С детства, наслушавшись провансальских песен и сказок о короле Артуре и рыцарях Круглого Стола, о Роланде и Карле Великом, мечтал он о таких же, и для себя, рыцарских подвигах.

«Буду велик, — говорил иногда, подвыпивши, друзьям своим, на пирах, — буду велик, больше Артура, больше Роланда, больше Карла Великого, и Александра, и Цезаря, — больше всех людей на земле!»

И вдруг умолкал, вспоминая, может быть, с ужасом пророчество матери, монны Пики Простейшей: «сыном Божьим будет мой сын!»

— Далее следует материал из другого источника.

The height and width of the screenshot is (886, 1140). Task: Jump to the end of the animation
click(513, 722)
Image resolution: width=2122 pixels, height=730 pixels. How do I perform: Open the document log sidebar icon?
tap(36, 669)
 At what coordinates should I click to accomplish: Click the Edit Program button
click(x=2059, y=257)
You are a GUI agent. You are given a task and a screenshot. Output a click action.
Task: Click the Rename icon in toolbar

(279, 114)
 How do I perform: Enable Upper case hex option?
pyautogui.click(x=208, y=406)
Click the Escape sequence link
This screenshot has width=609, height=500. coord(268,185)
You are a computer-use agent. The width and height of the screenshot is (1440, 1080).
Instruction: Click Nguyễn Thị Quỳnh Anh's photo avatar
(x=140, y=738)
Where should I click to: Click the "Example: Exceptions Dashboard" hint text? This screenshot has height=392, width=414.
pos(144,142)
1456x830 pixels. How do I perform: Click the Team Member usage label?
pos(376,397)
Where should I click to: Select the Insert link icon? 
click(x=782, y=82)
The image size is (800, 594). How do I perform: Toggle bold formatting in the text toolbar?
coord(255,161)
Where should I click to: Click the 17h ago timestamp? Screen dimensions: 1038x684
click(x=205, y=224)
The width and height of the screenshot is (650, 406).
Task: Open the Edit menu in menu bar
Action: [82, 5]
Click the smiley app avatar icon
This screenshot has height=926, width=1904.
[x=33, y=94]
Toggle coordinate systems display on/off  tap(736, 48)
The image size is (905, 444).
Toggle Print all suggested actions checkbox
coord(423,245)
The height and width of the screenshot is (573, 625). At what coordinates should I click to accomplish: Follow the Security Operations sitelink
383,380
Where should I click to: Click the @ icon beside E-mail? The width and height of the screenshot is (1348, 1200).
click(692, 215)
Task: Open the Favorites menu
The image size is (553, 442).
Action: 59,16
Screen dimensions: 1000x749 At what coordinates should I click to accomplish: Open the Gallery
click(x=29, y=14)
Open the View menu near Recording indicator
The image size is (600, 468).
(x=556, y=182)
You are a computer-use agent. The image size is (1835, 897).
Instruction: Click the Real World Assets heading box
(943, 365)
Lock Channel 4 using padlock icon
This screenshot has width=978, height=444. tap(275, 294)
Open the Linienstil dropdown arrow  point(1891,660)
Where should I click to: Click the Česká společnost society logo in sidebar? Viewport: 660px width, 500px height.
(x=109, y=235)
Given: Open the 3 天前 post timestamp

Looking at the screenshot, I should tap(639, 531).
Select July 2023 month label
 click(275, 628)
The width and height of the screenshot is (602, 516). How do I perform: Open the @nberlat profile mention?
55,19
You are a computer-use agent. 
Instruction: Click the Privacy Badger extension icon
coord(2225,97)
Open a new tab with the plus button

«Будет велик», а пока — только ряженый в рыцари, купчик, мещанин в вельможестве, — ворона в павлиньих перьях. Не был, однако, таким «дураком», каким его считали многие, чтобы не чувствовать своего ничтожества и этим не мучиться: вот почему, может быть, так и старался пустить пыль в глаза. Но сделать это было не так-то легко, при его наружности: маленький, худенький, с изможденным смуглым лицом, с оттопыренными ушами и черной, редкой, клином, бородкой, — самого невзрачного вида человек: «так себе, кое-какой мещанишка» — вот первое от него впечатление всех, кто его не знает и взглядывает на него мимоходом, издали. Но для тех, кто его узнает, все вдруг меняется в нем, как будто они его никогда раньше не видели: такая печать благородства, как бы царственной крови знак, — в каждой черте тонкого лица, в узкой и длинной, с длинными тонкими пальцами, женственно прекрасной руке и, особенно, в чудесных и страшных, непонятных глазах — темно-коричневым огнем горящих, прозрачных углях, — то с невыносимо тяжелым, то с чарующим взором, и в тихой улыбке, и в быстрых движениях, таких стремительных, что казалось, не ходит, а летает, порхает, как птица; легкий-легкий весь, как пламя, как дух.